• [DOCUMENTO]
“La Fiat resterà in Italia”: questo il titolo della lunga intervista del direttore di “Repubblica” Ezio Mauro all’amministratore delegato di Fiat, Sergio Marchionne. Leggendo con attenzione l’intervista, però, emerge un quadro molto più complesso sul futuro del Lingotto in Italia.
Il progetto di Marchionne in un mercato del lavoro in crisi in Italia è quello di “sopravvivere alla tempesta con l’aiuto di quella parte dell’azienda che va bene in America del Nord e del Sud, per sostenere l’Italia”, progetto che l’ad Fiat definisce “strategico” e che rappresenta una risposta alle polemiche dopo il comunicato che dichiarava superato il progetto di “Fabbrica Italia”.
“Non mollo”, dice l’ad a Mauro, ma l’impegno di investire in Italia 20 miliardi non può essere mantenuto, perché – dice – “quell’inpegno era basato su cento cose, e la metà non ci sono più, per effetto della crisi”. “Io puntavo – aggiunge – su un mercato che reggeva, ed è crollato, su una riforma del mercato del lavoro, e ho più di 70 causa aperte dalla Fiom”.

• [CONSEGNA] Secondo il documento, a quanto ammonta l'impegno di investimento in Italia che Marchionne dichiara di non poter mantenere?

• [DATI DI ORIGINE]
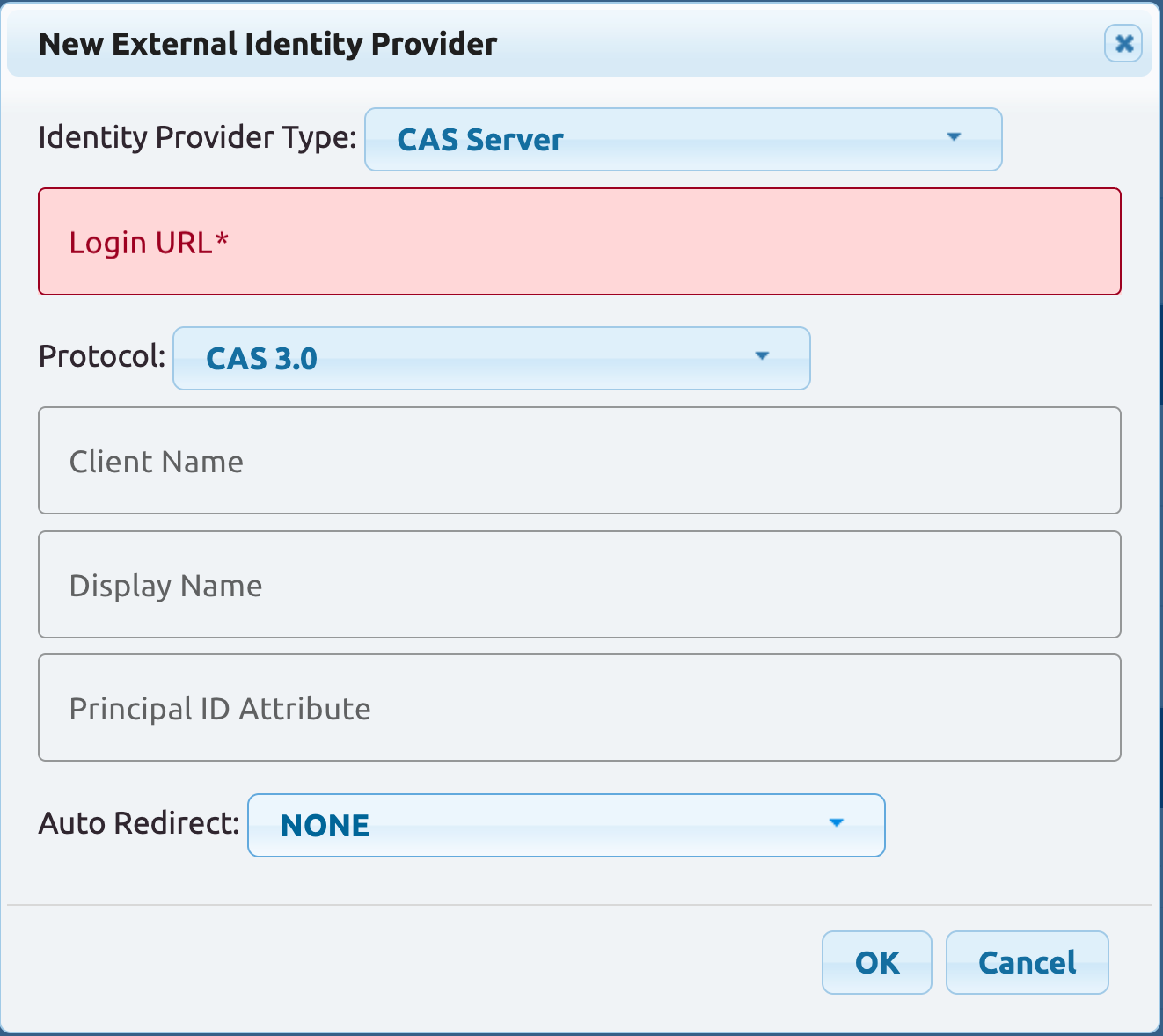This screenshot has width=1163, height=1036.
Task: Click the 'Display Name' placeholder text
Action: (x=165, y=586)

• [RISULTATO FINALE] 20 miliardi.